> _ASSIGNMENT_: Retype each entry. Leave nothing out.

> _DATA TO PROCESS_:
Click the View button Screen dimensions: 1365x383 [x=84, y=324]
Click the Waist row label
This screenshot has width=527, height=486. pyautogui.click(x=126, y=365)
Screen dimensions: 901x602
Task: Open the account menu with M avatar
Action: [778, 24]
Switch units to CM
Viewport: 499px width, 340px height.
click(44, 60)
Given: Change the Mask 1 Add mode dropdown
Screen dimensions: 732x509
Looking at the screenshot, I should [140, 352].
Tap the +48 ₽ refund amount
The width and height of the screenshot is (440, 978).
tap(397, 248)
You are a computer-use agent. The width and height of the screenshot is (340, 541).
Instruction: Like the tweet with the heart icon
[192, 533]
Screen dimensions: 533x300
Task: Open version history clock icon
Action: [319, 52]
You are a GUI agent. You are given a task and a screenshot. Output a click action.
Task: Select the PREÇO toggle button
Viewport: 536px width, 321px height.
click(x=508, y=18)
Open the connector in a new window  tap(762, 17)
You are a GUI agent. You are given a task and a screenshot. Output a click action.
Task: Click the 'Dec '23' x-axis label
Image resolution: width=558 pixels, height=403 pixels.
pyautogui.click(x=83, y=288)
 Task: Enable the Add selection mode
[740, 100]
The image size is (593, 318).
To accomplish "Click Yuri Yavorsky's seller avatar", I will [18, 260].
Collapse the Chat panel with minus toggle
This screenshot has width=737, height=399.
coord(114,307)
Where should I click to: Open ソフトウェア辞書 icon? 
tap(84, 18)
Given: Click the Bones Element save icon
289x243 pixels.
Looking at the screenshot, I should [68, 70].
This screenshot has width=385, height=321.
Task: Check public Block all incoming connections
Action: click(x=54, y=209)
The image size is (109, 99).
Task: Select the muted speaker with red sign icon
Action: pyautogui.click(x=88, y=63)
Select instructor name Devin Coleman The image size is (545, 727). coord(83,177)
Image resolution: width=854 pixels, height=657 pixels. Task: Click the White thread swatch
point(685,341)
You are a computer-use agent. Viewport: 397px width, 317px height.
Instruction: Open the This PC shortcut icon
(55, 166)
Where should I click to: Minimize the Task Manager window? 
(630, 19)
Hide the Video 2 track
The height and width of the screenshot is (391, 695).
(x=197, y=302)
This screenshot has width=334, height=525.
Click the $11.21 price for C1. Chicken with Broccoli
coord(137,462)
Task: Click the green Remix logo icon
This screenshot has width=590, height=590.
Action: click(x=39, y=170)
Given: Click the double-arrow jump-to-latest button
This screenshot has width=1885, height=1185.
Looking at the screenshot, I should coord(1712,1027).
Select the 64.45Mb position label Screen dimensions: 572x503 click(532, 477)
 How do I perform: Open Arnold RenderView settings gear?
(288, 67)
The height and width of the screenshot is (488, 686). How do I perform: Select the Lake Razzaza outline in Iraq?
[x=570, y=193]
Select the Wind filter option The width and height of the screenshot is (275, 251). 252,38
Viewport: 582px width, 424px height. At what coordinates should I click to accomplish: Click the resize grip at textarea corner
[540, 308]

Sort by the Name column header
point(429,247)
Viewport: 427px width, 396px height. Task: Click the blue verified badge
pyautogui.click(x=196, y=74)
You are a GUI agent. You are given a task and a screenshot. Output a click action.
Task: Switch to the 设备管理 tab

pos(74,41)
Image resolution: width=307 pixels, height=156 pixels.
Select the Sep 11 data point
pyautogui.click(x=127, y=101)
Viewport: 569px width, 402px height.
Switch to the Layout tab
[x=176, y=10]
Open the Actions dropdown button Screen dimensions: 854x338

> _RESULT BELOW_:
Click the View button Screen dimensions: 1365x383 [x=84, y=324]
Click the Waist row label
This screenshot has width=527, height=486. pyautogui.click(x=126, y=365)
Screen dimensions: 901x602
Task: Open the account menu with M avatar
Action: [778, 24]
Switch units to CM
Viewport: 499px width, 340px height.
click(44, 60)
Given: Change the Mask 1 Add mode dropdown
Screen dimensions: 732x509
Looking at the screenshot, I should [140, 352].
Tap the +48 ₽ refund amount
The width and height of the screenshot is (440, 978).
tap(397, 248)
You are a computer-use agent. The width and height of the screenshot is (340, 541).
Instruction: Like the tweet with the heart icon
[192, 533]
Screen dimensions: 533x300
Task: Open version history clock icon
Action: [319, 52]
You are a GUI agent. You are given a task and a screenshot. Output a click action.
Task: Select the PREÇO toggle button
Viewport: 536px width, 321px height.
click(x=508, y=18)
Open the connector in a new window  tap(762, 17)
You are a GUI agent. You are given a task and a screenshot. Output a click action.
Task: Click the 'Dec '23' x-axis label
Image resolution: width=558 pixels, height=403 pixels.
pyautogui.click(x=83, y=288)
 Task: Enable the Add selection mode
[740, 100]
The image size is (593, 318).
To accomplish "Click Yuri Yavorsky's seller avatar", I will [18, 260].
Collapse the Chat panel with minus toggle
This screenshot has width=737, height=399.
coord(114,307)
Where should I click to: Open ソフトウェア辞書 icon? 
tap(84, 18)
Given: Click the Bones Element save icon
289x243 pixels.
Looking at the screenshot, I should [68, 70].
This screenshot has width=385, height=321.
Task: Check public Block all incoming connections
Action: click(x=54, y=209)
The image size is (109, 99).
Task: Select the muted speaker with red sign icon
Action: pyautogui.click(x=88, y=63)
Select instructor name Devin Coleman The image size is (545, 727). coord(83,177)
Image resolution: width=854 pixels, height=657 pixels. Task: Click the White thread swatch
point(685,341)
You are a computer-use agent. Viewport: 397px width, 317px height.
Instruction: Open the This PC shortcut icon
(55, 166)
Where should I click to: Minimize the Task Manager window? 
(630, 19)
Hide the Video 2 track
The height and width of the screenshot is (391, 695).
(x=197, y=302)
This screenshot has width=334, height=525.
Click the $11.21 price for C1. Chicken with Broccoli
coord(137,462)
Task: Click the green Remix logo icon
This screenshot has width=590, height=590.
Action: click(x=39, y=170)
Given: Click the double-arrow jump-to-latest button
This screenshot has width=1885, height=1185.
Looking at the screenshot, I should coord(1712,1027).
Select the 64.45Mb position label Screen dimensions: 572x503 click(532, 477)
 How do I perform: Open Arnold RenderView settings gear?
(288, 67)
The height and width of the screenshot is (488, 686). How do I perform: Select the Lake Razzaza outline in Iraq?
[x=570, y=193]
Select the Wind filter option The width and height of the screenshot is (275, 251). 252,38
Viewport: 582px width, 424px height. At what coordinates should I click to accomplish: Click the resize grip at textarea corner
[540, 308]

Sort by the Name column header
point(429,247)
Viewport: 427px width, 396px height. Task: Click the blue verified badge
pyautogui.click(x=196, y=74)
You are a GUI agent. You are given a task and a screenshot. Output a click action.
Task: Switch to the 设备管理 tab

pos(74,41)
Image resolution: width=307 pixels, height=156 pixels.
Select the Sep 11 data point
pyautogui.click(x=127, y=101)
Viewport: 569px width, 402px height.
Switch to the Layout tab
[x=176, y=10]
Open the Actions dropdown button Screen dimensions: 854x338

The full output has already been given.